Personal information
- Nationality: Finland
- Born: 25 November 1963 (age 62) Puolanka, Finland

Sport
- Sport: Skiing

World Cup career
- Seasons: 15 – (1984–1998)
- Indiv. starts: 80
- Indiv. podiums: 1
- Indiv. wins: 0
- Team starts: 22
- Team podiums: 8
- Team wins: 0
- Overall titles: 0 – (10th in 1990)

Medal record
Women's cross-country skiing
Representing Finland
World Championships
| Bronze medal – third place | 1997 Trondheim | 4 × 5 km relay |
Junior World Championships
| Silver medal – second place | 1982 Murau | 3 × 5 km relay |

= Tuulikki Pyykkönen =

Finnish cross-country skier

Tuulikki Pyykkönen (born 25 November 1963 in Puolanka, Kainuu) is a Finnish former cross-country skier who competed from 1987 to 1998. She won a bronze medal at the 4 × 5 km relay in the 1997 FIS Nordic World Ski Championships and had her best finish of sixth in the 15 km event at the 1989 FIS Nordic World Ski Championships.

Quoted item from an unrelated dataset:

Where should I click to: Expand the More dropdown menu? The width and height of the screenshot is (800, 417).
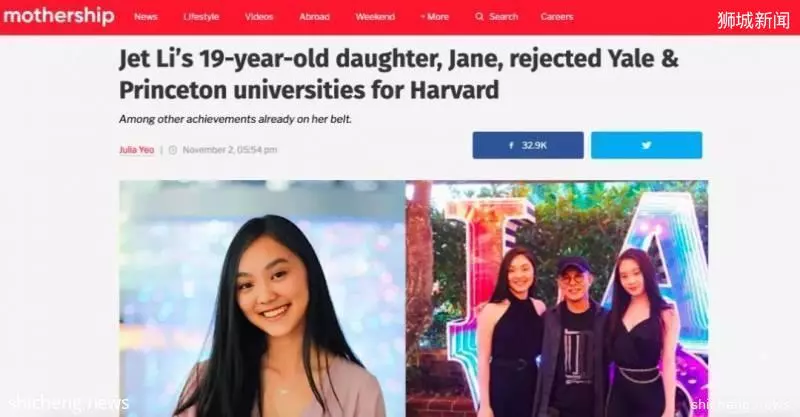click(434, 17)
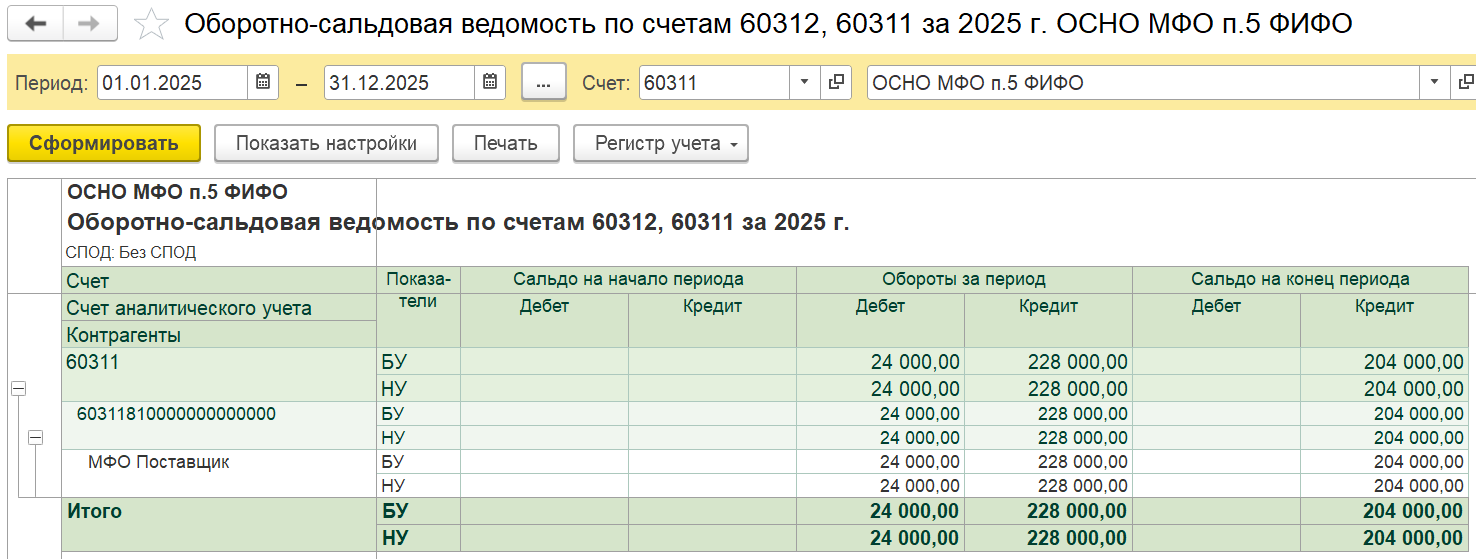Click into the start period date field

click(172, 83)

Pyykkönen's best individual finish at the Winter Olympics was 12th in the 5 km at Calgary in 1988. Her only individual victory was in a 5 km event in Finland in 1995.

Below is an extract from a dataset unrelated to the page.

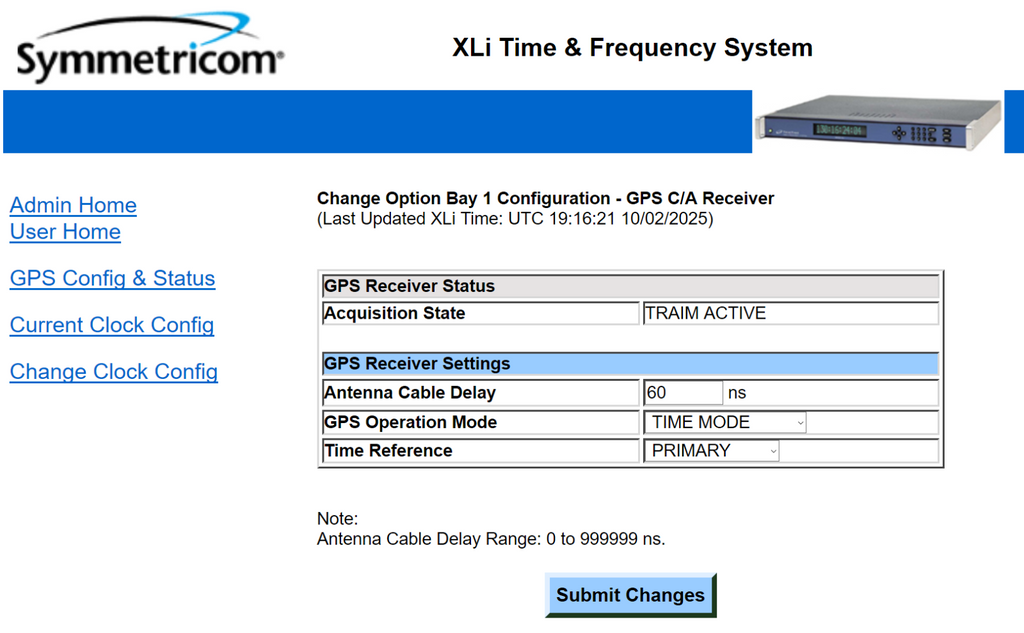Go to User Home page
Viewport: 1024px width, 633px height.
65,232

==Cross-country skiing results==
All results are sourced from the International Ski Federation (FIS).

===Olympic Games===

| Year | Age | 5 km | 10 km | 15 km | Pursuit | 20 km | 30 km | 4 × 5 km relay |
|---|---|---|---|---|---|---|---|---|
| 1988 | 24 | 12 | 29 | —N/a | —N/a | — | —N/a | — |
| 1992 | 28 | 29 | —N/a | — | 33 | —N/a | — | — |
| 1994 | 30 | 18 | —N/a | — | DNS | —N/a | — | — |
| 1998 | 34 | 17 | —N/a | 12 | DNS | —N/a | — | 7 |

===World Championships===
- 1 medal – (1 bronze)

| Year | Age | 5 km | 10 km classical | 10 km freestyle | 15 km | Pursuit | 20 km | 30 km | 4 × 5 km relay |
|---|---|---|---|---|---|---|---|---|---|
| 1987 | 23 | 12 | 20 | —N/a | —N/a | —N/a | — | —N/a | — |
| 1989 | 25 | —N/a | 7 | 17 | 6 | —N/a | —N/a | — | — |
| 1991 | 27 | 12 | —N/a | — | DNF | —N/a | —N/a | — | 4 |
| 1993 | 29 | 13 | —N/a | —N/a | 13 | DNS | —N/a | — | 4 |
| 1995 | 31 | 34 | —N/a | —N/a | 11 | DNS | —N/a | — | 6 |
| 1997 | 33 | 19 | —N/a | —N/a | — | DNS | —N/a | DNF | Bronze |

===World Cup===
====Season standings====

| Season | Age |
| Overall | Long Distance | Sprint |
| 1984 | 24 | NC | —N/a | —N/a |
| 1985 | 25 | NC | —N/a | —N/a |
| 1990 | 26 | NC | —N/a | —N/a |
| 1991 | 27 | NC | —N/a | —N/a |
| 1992 | 28 | 37 | —N/a | —N/a |
| 1993 | 29 | 51 | —N/a | —N/a |
| 1994 | 30 | 25 | —N/a | —N/a |
| 1995 | 31 | 23 | —N/a | —N/a |
| 1996 | 32 | 36 | —N/a | —N/a |
| 1997 | 33 | NC | NC | — |
| 1998 | 34 | NC | NC | — |

====Individual podiums====
- 1 podium

| No. | Season | Date | Location | Race | Level | Place |
|---|---|---|---|---|---|---|
| 1 | 1989–90 | 9 December 1989 | USA Soldier Hollow, United States | 5 km Individual C | World Cup | 2nd |

====Team podiums====

- 8 podiums

| No. | Season | Date | Location | Race | Level | Place | Teammates |
| 1 | 1986–87 | 1 March 1987 | FIN Lahti, Finland | 4 × 5 km Relay C/F | World Cup | 3rd | Määttä / Savolainen / Matikainen |
| 2 | 19 March 1987 | NOR Oslo, Norway | 4 × 5 km Relay C | World Cup | 2nd | Hyytiäinen / Matikainen / Määttä |
| 3 | 1989–90 | 4 March 1990 | FIN Lahti, Finland | 4 × 5 km Relay F | World Cup | 3rd | Määttä / Kuivalainen / Hyytiäinen |
| 4 | 11 March 1990 | SWE Örnsköldsvik, Sweden | 4 × 5 km Relay C/F | World Cup | 3rd | Määttä / Kuivalainen / Savolainen |
| 5 | 1993–94 | 4 March 1994 | FIN Lahti, Finland | 4 × 5 km Relay C | World Cup | 3rd | Rolig / Lahtinen / Kirvesniemi |
| 6 | 1995–96 | 17 March 1996 | NOR Oslo, Norway | 4 × 5 km Relay C/F | World Cup | 2nd | Sirviö / Pulkkinen / Kittilä |
| 7 | 1996–97 | 28 February 1997 | NOR Trondheim, Norway | 4 × 5 km Relay C/F | World Championships^{[1]} | 3rd | Sirviö / Pulkkinen / Salonen |
| 8 | 9 March 1997 | SWE Falun, Sweden | 4 × 5 km Relay C/F | World Cup | 3rd | Sirviö / Pulkkinen / Salonen |

Note: Until the 1999 World Championships, World Championship races were included in the World Cup scoring system.